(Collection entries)
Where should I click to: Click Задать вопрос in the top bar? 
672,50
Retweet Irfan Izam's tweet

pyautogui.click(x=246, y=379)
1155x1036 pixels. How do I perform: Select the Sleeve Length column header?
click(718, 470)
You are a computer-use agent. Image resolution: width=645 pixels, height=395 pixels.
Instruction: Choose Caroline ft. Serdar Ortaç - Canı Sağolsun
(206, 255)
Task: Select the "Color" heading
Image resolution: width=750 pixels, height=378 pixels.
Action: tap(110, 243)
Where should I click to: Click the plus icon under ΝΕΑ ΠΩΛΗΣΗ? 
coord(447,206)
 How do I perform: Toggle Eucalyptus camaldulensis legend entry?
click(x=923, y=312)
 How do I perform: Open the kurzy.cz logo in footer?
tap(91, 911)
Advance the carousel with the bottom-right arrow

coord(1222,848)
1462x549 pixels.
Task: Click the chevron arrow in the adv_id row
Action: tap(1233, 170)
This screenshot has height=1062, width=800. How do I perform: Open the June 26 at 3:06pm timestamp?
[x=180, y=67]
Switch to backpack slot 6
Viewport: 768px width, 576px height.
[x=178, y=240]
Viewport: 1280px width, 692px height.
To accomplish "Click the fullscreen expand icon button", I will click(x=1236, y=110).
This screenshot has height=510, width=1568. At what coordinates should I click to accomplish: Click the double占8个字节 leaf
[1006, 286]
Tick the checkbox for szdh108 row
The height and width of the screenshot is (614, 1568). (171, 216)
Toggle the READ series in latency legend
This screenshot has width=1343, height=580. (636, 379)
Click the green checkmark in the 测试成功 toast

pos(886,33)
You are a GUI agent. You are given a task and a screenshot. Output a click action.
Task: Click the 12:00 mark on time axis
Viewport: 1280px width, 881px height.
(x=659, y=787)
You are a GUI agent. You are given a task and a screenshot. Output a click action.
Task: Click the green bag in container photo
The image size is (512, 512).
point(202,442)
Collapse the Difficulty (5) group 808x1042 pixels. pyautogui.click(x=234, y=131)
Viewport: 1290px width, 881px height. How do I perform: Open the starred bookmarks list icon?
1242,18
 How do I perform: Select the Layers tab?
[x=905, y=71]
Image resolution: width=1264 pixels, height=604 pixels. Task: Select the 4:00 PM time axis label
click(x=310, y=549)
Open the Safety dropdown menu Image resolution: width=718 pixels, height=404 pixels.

### What you are asked to do
Write out every line of the data exactly, leaving nothing out.

### Task answer
Where should I click to: Click Задать вопрос in the top bar? 
672,50
Retweet Irfan Izam's tweet

pyautogui.click(x=246, y=379)
1155x1036 pixels. How do I perform: Select the Sleeve Length column header?
click(718, 470)
You are a computer-use agent. Image resolution: width=645 pixels, height=395 pixels.
Instruction: Choose Caroline ft. Serdar Ortaç - Canı Sağolsun
(206, 255)
Task: Select the "Color" heading
Image resolution: width=750 pixels, height=378 pixels.
Action: tap(110, 243)
Where should I click to: Click the plus icon under ΝΕΑ ΠΩΛΗΣΗ? 
coord(447,206)
 How do I perform: Toggle Eucalyptus camaldulensis legend entry?
click(x=923, y=312)
 How do I perform: Open the kurzy.cz logo in footer?
tap(91, 911)
Advance the carousel with the bottom-right arrow

coord(1222,848)
1462x549 pixels.
Task: Click the chevron arrow in the adv_id row
Action: tap(1233, 170)
This screenshot has height=1062, width=800. How do I perform: Open the June 26 at 3:06pm timestamp?
[x=180, y=67]
Switch to backpack slot 6
Viewport: 768px width, 576px height.
[x=178, y=240]
Viewport: 1280px width, 692px height.
To accomplish "Click the fullscreen expand icon button", I will click(x=1236, y=110).
This screenshot has height=510, width=1568. At what coordinates should I click to accomplish: Click the double占8个字节 leaf
[1006, 286]
Tick the checkbox for szdh108 row
The height and width of the screenshot is (614, 1568). (171, 216)
Toggle the READ series in latency legend
This screenshot has width=1343, height=580. (636, 379)
Click the green checkmark in the 测试成功 toast

pos(886,33)
You are a GUI agent. You are given a task and a screenshot. Output a click action.
Task: Click the 12:00 mark on time axis
Viewport: 1280px width, 881px height.
(x=659, y=787)
You are a GUI agent. You are given a task and a screenshot. Output a click action.
Task: Click the green bag in container photo
The image size is (512, 512).
point(202,442)
Collapse the Difficulty (5) group 808x1042 pixels. pyautogui.click(x=234, y=131)
Viewport: 1290px width, 881px height. How do I perform: Open the starred bookmarks list icon?
1242,18
 How do I perform: Select the Layers tab?
[x=905, y=71]
Image resolution: width=1264 pixels, height=604 pixels. Task: Select the 4:00 PM time axis label
click(x=310, y=549)
Open the Safety dropdown menu Image resolution: width=718 pixels, height=404 pixels.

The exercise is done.